* EXERCISE TASKS *
1. Answer these questions about the Amnesty International text, with answers marked the same way:
(a) Under which section of which act are electro-shock batons prohibited in Great Britain?
(b) In which prison are women regularly strip-searched before and after legal and family visits?
(c) To which convention has the Government repeatedly stated its commitment?
2. How would you rewrite the paragraph of the Amnesty International text beginning "Amnesty International is concerned about the arbitrary practice" as a short list that keeps its main facts?
3. In the Amnesty International text, give the part that opens with the words containing "The Home Office" and closes with "the Firearms Act." again, substituting "Weapons Act" for "Firearms Act".

* SELECTED EXTRACT *
━━━━━━

Amnesty International called for the UK Government to hold an investigation into the serious allegations raised in the program. The government responded that the allegations were unfounded; they have been denied by the companies concerned and the Department of Trade and Industry. A full and independent investigation has not been carried out into all the allegations.
The Home Office has confirmed that unauthorized possession, manufacture and sale of electro-shock batons is prohibited in Great Britain under Section 5(1b) of the Firearms Act 1968, and that no company has been granted this authority in the past three years, and no licences are currently held. Police are currently conducting investigations into the companies concerned with regard to possession of electro-shock weapons in contravention of the Firearms Act.
Amnesty International is concerned about the arbitrary practice of strip-searching prisoners, who are held in maximum security conditions, in circumstances where security cannot be at issue. There are currently a number of women being held in Holloway prison, London, who are regularly strip-searched before and after legal and family visits, even when those visits take place in a "closed" situation, meaning that the prisoner and the visitor are separated by a glass screen, the visits take place within the sight and sometimes hearing of a prison officer, and no physical contact is possible. Amnesty International believes that strip-searching carried out in such circumstances amounts to cruel, inhuman and degrading treatment and that this policy is being applied as a form of punishment.
The Government has repeatedly stated its commitment to the 1951 UN Convention relating to the Status of Refugees. However, Amnesty International is concerned that, in concert with its European Union partners, the Government has in recent years adopted a number of restrictive measures aimed at reducing the number of refugees gaining entry to the United Kingdom. The central thrust of these measures has been to circumvent the Government's obligation's under the 1951 UN Convention, by preventing or deterring new arrivals of asylum-seekers and by categorising some types of asylum claims as inadmissible or otherwise not deserving full examination.

━━━━━━

* DATASET EXTRACT *
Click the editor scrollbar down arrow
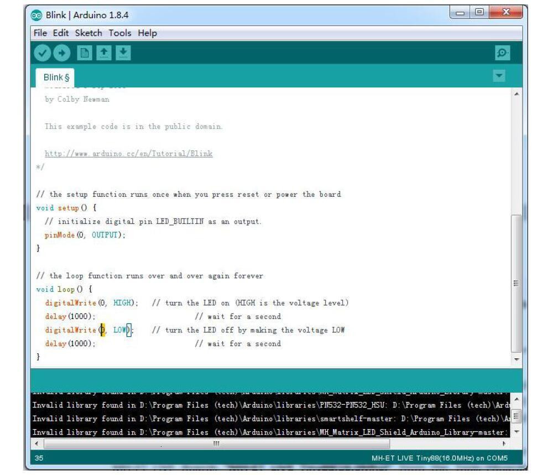This screenshot has height=475, width=553. coord(517,359)
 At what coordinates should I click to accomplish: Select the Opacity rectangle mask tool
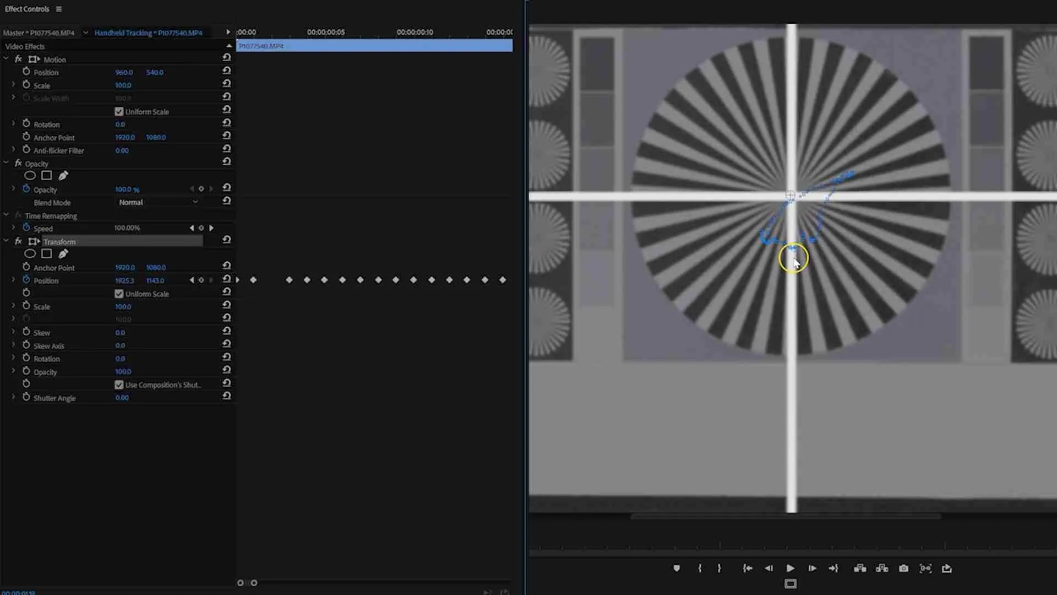click(x=47, y=176)
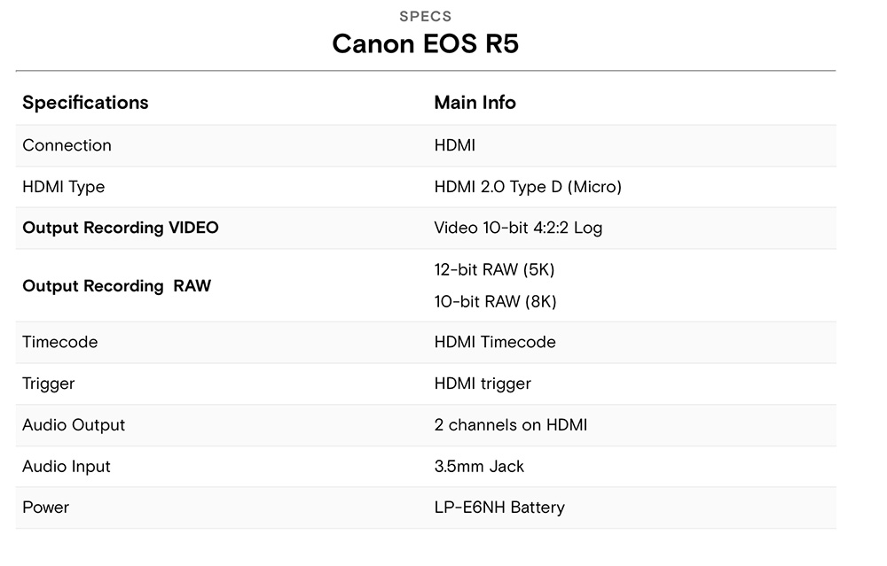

━━━━━━

* RESULTS IN ORDER *
1.
(a) Section 5(1b) of the Firearms Act 1968.
(b) Holloway prison, London.
(c) The 1951 UN Convention relating to the Status of Refugees.

2.
- Amnesty International is concerned about the arbitrary strip-searching of prisoners held in maximum security conditions, where security cannot be at issue.
- Several women in Holloway prison, London, are regularly strip-searched before and after legal and family visits.
- This happens even during "closed" visits, where a glass screen separates prisoner and visitor, a prison officer can see and sometimes hear, and no physical contact is possible.
- Amnesty International considers such strip-searching cruel, inhuman and degrading treatment, applied as a form of punishment.

3.
The Home Office has confirmed that unauthorized possession, manufacture and sale of electro-shock batons is prohibited in Great Britain under Section 5(1b) of the Weapons Act 1968, and that no company has been granted this authority in the past three years, and no licences are currently held. Police are currently conducting investigations into the companies concerned with regard to possession of electro-shock weapons in contravention of the Weapons Act.